First, the Bush administration made it clear to the Brits by the beginning of 2002 at the latest that it was going to take out Saddam come what may for a whole string of reasons – his connections with terrorists, his military capacity, his continued defiance of the west.

Second, the Blair government, having at first been sceptical about this policy, came round to the idea of removing Saddam – but only if it were not done either unilaterally or without a credible and legal casus belli.

Third, the British and US governments decided on the basis of (largely accurate) intelligence reports that the hardy old issue of Iraqi weapons of mass destruction was still the best way to broaden international support for an ultimatum to Saddam.

Fourth, as US rhetoric and military deployments became increasingly bellicose during 2002, Saddam dismantled his WMD factories and stocks, with the result that neither the readmitted UN inspectors nor the spooks managed to find anything.

Fifth, the rest of the world announced it was unconvinced by the argument that WMD provided a good reason for urgent action against Iraq and refused to back a second UN resolution.

Sixth, the US and Britain – faced with the alternative of stepping down and ceding Saddam a major victory – went ahead regardless and invaded.

Now it could be that I’ve got this completely wrong. The point, though, is that it’s one of several plausible narratives in which (a) every one of the UK players can claim to have acted in good faith throughout; and (b) every one of them can be accused by any other of consistent incompetence and procrastination. Which is a recipe for this one to run and run.
________________________________________
--- Stated goal a ---
Please rename "blue orb" to "green orb" in the rows from the first one through the line containing "Action: point(666,39)", both ends included, and reproduce those lines with nothing else altered.
The passage above and the rows that follow are unrelated material.

Saved entries:
________________________________________
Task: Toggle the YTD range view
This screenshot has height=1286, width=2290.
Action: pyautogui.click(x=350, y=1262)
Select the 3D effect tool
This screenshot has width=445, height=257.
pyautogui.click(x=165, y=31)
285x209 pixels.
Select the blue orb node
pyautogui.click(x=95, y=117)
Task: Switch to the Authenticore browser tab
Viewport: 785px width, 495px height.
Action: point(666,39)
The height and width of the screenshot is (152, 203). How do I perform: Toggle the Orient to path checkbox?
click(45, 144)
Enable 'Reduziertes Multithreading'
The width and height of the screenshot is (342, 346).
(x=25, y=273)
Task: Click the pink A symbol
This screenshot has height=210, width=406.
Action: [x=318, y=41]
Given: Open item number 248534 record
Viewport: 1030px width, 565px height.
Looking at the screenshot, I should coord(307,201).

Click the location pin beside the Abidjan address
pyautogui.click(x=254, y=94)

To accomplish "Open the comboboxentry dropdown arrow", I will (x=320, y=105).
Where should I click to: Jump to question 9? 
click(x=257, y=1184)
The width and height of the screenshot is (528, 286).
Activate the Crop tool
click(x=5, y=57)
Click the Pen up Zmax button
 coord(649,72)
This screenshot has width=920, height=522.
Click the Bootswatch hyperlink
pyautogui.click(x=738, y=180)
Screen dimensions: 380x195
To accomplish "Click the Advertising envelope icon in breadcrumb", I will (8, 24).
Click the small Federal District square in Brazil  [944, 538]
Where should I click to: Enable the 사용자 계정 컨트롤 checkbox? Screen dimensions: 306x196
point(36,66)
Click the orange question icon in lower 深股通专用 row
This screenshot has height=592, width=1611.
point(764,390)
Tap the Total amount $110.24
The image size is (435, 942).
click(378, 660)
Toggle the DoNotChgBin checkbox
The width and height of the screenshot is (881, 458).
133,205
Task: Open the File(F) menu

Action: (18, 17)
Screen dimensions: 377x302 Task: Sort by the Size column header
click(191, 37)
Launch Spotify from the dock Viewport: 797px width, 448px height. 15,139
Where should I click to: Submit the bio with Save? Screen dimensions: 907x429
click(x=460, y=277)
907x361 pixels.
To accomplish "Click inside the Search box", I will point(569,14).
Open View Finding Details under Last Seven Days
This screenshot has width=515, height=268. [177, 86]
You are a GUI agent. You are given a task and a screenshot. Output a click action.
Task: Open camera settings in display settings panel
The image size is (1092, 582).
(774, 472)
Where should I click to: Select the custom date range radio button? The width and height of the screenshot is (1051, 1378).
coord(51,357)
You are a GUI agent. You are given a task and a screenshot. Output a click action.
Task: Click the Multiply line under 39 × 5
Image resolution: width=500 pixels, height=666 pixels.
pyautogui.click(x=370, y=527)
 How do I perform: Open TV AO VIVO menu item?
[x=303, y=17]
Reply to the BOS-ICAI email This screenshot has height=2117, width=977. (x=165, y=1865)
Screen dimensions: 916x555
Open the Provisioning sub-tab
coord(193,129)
________________________________________
--- Stated goal b ---
In the passage about the Iraq invasion, what did Saddam do as US rhetoric and military deployments grew more bellicose during 2002?

--- Written answer a ---
Task: Toggle the YTD range view
This screenshot has height=1286, width=2290.
Action: pyautogui.click(x=350, y=1262)
Select the 3D effect tool
This screenshot has width=445, height=257.
pyautogui.click(x=165, y=31)
285x209 pixels.
Select the green orb node
pyautogui.click(x=95, y=117)
Task: Switch to the Authenticore browser tab
Viewport: 785px width, 495px height.
Action: point(666,39)

--- Written answer b ---
He dismantled his WMD factories and stocks.